And the clock was ticking.
No! Wait a minute! It couldn’t be ticking. The clock-case had another glass panel, oblong, so that you could see the skeleton behind a brass pendulum: which was motionless.
The illusion had been produced by a large square metal-cased clock, with a small pendulum, on the mantelpiece. Its slow tick-tick animated the hush of an atmosphere flavoured with the smell of beer and old stone. But the tall clock said nothing.
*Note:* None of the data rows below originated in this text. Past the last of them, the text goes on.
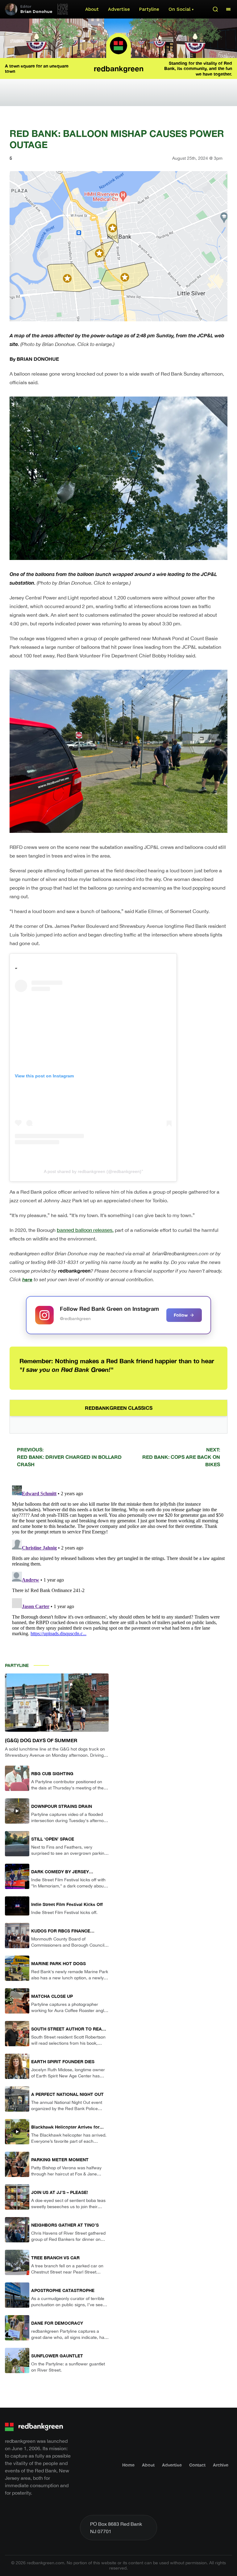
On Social (179, 9)
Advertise (119, 9)
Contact (197, 2464)
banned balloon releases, (85, 1230)
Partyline (149, 9)
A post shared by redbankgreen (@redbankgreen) (92, 1171)
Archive (220, 2464)
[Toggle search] (215, 9)
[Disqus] (118, 1560)
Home (128, 2464)
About (92, 9)
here (27, 1279)
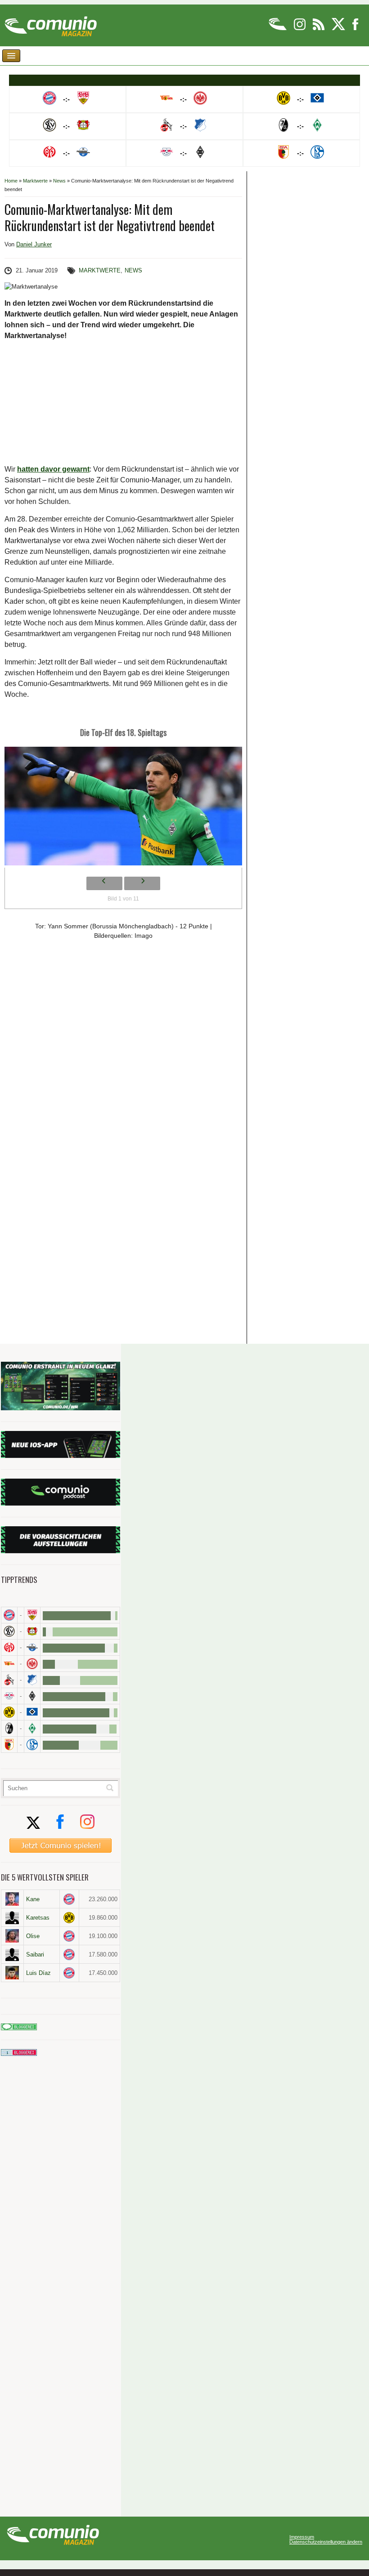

Yet it gave the watcher a slight start, the skull face a smug look in its dusky recess. Martin was conscious of golden shine lying through the windows behind him, of Fleet House across the road in its aloofness. He went over to examine the clock. As he had expected, the oblong lower panel opened on little hinges. He peered inside, he peered up.
With finewires, and a heavier wire drilled into the head, the skeleton had been fastened to the back of the case; its feet and ankles partly concealed by a wooden fitting evidently designed to help the upright position. The clock-hands, like the pendulum, were dummies held by screw and spindle. You could adjust them to any position you liked. The hands now stood at ten minutes past twelve.
Tick-tick, tick-tick, tick-tick.
Richard Fleet would be here at any moment
Martin drew back his head and closed the glass panel. How this reminder of mortality had got there he did not know. And it didn't matter.
He went through another door into the second bar-parlour. Dominated by a large iron stove rather than the usual fireplace, full of wicker chairs, this room was distinctly a comedown from the first Nevertheless, Martin unlocked its front door. He had just turned the key when distantly, from the saloon-bar two rooms away, that particular door opened.
A voice called, "Martin!” He heard light, quick, running footsteps in tennis-shoes. And in the doorway of the second parlour, breathing hard, stood Jenny.